Further evidence was taken by the House of Commons Select Committee throughout 1819 to 1821. Several petitions were received from watermen and barge owners regarding the still dangerous navigation. Craft on the river had increased by a third within the twenty years from 1800 - 1820. The larger loaded vessels could only pass through the Great Arch which could only be used for six hours a day or for the first three hours after high water. There was frequent crowding, colliding, sinkings or the locking together of vessels in the Arch. Smaller barges could use certain other arches but these were only 16 feet wide and had "peculiar tides". One report concerns Mr Anthony Nicholl, a wharfinger at Dowgate, who stated "having lost in April 1820 goods there to the amount of £1000 he could not insure property passing through the bridge under a premium of 5%."

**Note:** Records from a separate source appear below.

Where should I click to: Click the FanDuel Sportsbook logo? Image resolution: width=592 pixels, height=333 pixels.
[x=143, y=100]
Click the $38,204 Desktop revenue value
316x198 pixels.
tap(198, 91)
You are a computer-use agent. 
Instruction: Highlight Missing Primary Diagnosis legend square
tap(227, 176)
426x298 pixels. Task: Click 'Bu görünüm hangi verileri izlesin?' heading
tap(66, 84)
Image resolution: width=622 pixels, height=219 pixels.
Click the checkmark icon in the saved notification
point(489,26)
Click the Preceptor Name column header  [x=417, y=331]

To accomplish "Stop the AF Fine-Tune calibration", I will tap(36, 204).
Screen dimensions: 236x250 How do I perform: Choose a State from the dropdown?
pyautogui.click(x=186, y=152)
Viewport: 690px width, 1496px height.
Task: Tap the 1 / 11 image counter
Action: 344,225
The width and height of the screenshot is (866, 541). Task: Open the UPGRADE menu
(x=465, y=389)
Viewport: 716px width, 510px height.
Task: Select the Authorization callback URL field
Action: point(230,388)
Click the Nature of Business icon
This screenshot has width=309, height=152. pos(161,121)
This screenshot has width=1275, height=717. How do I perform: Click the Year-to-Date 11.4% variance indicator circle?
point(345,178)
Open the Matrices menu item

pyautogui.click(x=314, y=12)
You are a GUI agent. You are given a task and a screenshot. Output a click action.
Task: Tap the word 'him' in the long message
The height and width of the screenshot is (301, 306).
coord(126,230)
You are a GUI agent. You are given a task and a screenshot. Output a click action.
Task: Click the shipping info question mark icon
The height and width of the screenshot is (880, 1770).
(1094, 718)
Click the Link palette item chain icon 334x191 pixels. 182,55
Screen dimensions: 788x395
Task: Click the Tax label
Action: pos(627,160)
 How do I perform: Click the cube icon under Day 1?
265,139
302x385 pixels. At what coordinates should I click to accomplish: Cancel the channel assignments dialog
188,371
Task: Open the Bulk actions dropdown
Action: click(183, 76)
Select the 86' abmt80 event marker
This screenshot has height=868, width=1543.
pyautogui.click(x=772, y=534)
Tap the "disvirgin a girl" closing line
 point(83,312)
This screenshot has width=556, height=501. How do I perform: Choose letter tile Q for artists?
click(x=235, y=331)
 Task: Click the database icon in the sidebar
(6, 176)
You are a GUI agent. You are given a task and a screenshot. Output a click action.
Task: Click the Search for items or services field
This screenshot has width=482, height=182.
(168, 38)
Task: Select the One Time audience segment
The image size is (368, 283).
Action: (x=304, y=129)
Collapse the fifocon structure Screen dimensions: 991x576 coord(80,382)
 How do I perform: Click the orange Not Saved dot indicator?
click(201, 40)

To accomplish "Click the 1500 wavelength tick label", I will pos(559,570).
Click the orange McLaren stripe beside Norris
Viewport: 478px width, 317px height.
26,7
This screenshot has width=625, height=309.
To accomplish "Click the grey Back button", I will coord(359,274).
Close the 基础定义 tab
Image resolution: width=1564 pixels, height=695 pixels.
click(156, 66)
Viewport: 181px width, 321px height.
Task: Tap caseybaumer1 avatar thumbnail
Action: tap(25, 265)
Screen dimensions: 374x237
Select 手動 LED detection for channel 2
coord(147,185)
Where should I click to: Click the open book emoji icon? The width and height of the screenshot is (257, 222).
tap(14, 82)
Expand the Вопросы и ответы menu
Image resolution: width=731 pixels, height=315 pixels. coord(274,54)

Despite these problems to the commercial users of the Thames, the City Corporation was still against rebuilding, a view perhaps influenced by the news in 1821 that the Committee had been informed that His Majesty's Ministers would not sanction the appropriation of the public revenue towards the erection of a new bridge, although tolls might be levied for that purpose." The City informed the Select Committee that they would undertake further improvements to the old bridge and carried out a survey of the centre arch. Surprisingly, few defects were observed. However, the wharfingers continued to raise objections to the short time that their vessels could work on the river and pointed out that the danger of the Thames icing up was still a very serious threat. The Corporation maintained that these claims were exaggerated and that alterations would be sufficient. Notwithstanding the Corporation's objections, in May 1822 the Select Committee recommended a Bill for a new bridge and the Corporation yielded to the change, advertising the following month a competition for the design of a new bridge - the best design to receive £250. The winner selected by the Corporation was William Fowler but this was overruled by the House of Commons who substituted a design by John Rennie. Royal Assent for An Act for the Rebuilding of London Bridge was given on 4th July. 1823. The construction of the new bridges had shown that the old bridge was an anachronism – it was not only inadequate but dated, not suitable for the 19th century nor reflecting the importance of the City. A brass tablet was placed in the foundations of Rennie's bridge. It stated, in Latin and English the inadequacies (evils) of Peter Colechurch's bridge, declaring that "...the City of London, desirous of providing a remedy for this evil, and at the same time consulting the convenience of commerce in this vast emporium of all nations..." has built "...a new bridge upon a foundation altogether new, with arches of a wider span, and of a character corresponding to the dignity and importance of this royal city; nor does any other time seem to be more suitable for such an undertaking than when, in a period of universal peace, the British Empire flourishing in glory, wealth, population, and domestic union, is governed by a prince, the patron and encourager of the arts, under whose auspices the metropolis has been daily advancing in elegance and splendour."